Selain itu, Yohanes menambahkan, perseroan turut berhasil meningkatkan penjualan bijih nikel sepanjang 2024 ke level 2,59 juta ton. Capaian penjualan tersebut tumbuh 105% dari posisi sepanjang 2023 di level 1,26 juta ton.
“Pencapaian ini menunjukkan keberhasilan strategi perseroan dalam menghadapi tantangan pasar dan memanfaatkan peluang yang ada,” kata Yohanes.
Baca Juga
Dari lantai bursa, saham DKFT menguat 2,5% ke level Rp246 per saham sampai penutupan perdagangan hari ini, selepas rilis kinerja produksi dan penjualan perseroan sepanjang 2024. Adapun, saham DKFT telah menguat 138,83% atau 143 poin secara tahunan.
Sebelumnya, BCA Sekuritas menyematkan rating underweight untuk sektor nikel dalam riset teranyar akhir Januari 2025.
Kendati harga saham emiten nikel terdiskon lebar sampai awal tahun ini, BCA sekuritas menilai pasar nikel global dianggap masih lesu akibat oversupply.
Analis BCA Sekuritas Muhammad Fariz mengatakan pandangan underweight itu berbasis pada pertimbangan tinginya produksi baja tahan karat di China di tengah permintaan yang melanjutkan tren pelemahan.

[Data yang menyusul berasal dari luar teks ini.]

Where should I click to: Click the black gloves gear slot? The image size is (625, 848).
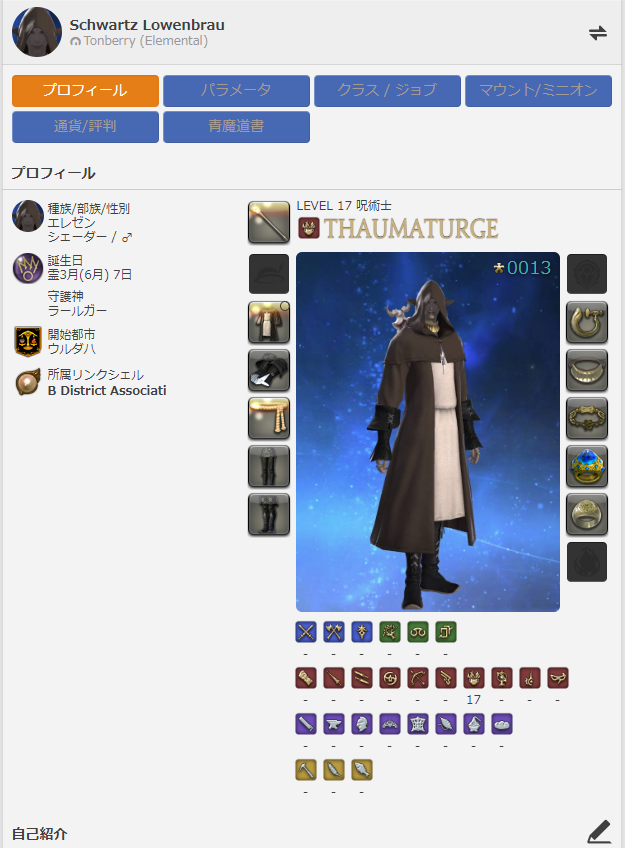tap(269, 370)
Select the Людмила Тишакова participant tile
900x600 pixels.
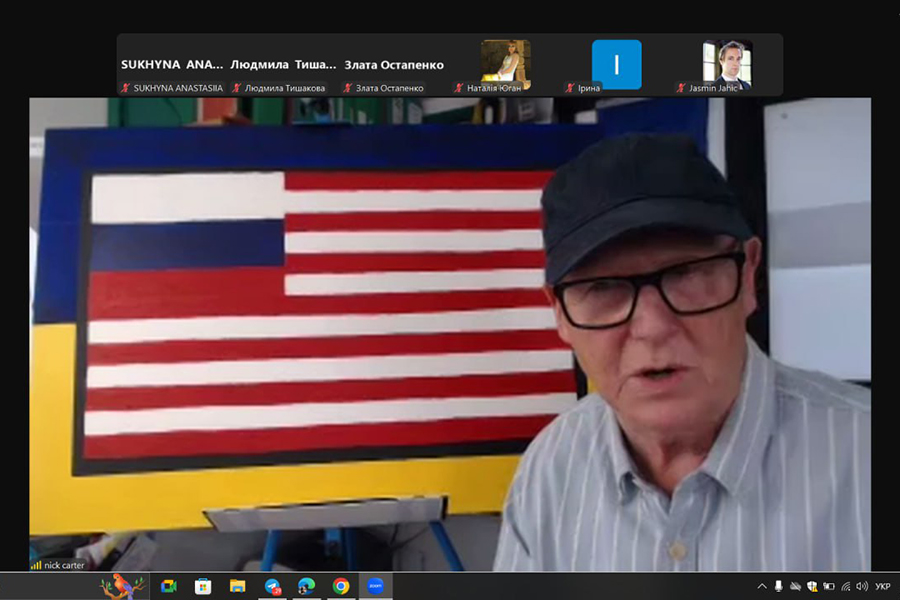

Konsekuensinya, terjadi penumpukan stok di sejumlah produsen yang belakangan ikut berdampak pada pasokan nickel pig iron (NPI) di pasar.
“Kami menilai bahwa NPI dan baja tahan karat kini menunjukkan tanda lampu kuning karena ruang untuk perbaikan harga mungkin terbatas jika pasokan NPI terus meningkat, sementara permintaan tetap lemah,” tulis Fariz dalam risetnya dikutip, Selasa (28/1/2025).
Selain itu, kata Fariz, sebagian produsen bersikap pesimistis dan memutuskan untuk mengurangi produksi lantaran permintaan belum cukup kuat sampai saat ini.
Situasi itu berlanjut menekan harga baja tahan karat hingga mencapai level terendah dalam 4 tahun, diikuti oleh penurunan harga NPI.
“Sementara itu, untuk produk kelas 1, prospek masih menunjukkan tanda "lampu merah," karena inventaris LME kemungkinan tetap tinggi, terutama didorong oleh lonjakan produk di pasar Asia,” kata dia.
_________
Disclaimer: berita ini tidak bertujuan mengajak membeli atau menjual saham. Keputusan investasi sepenuhnya ada di tangan pembaca. Bisnis.com tidak bertanggung jawab terhadap segala kerugian maupun keuntungan yang timbul dari keputusan investasi pembaca.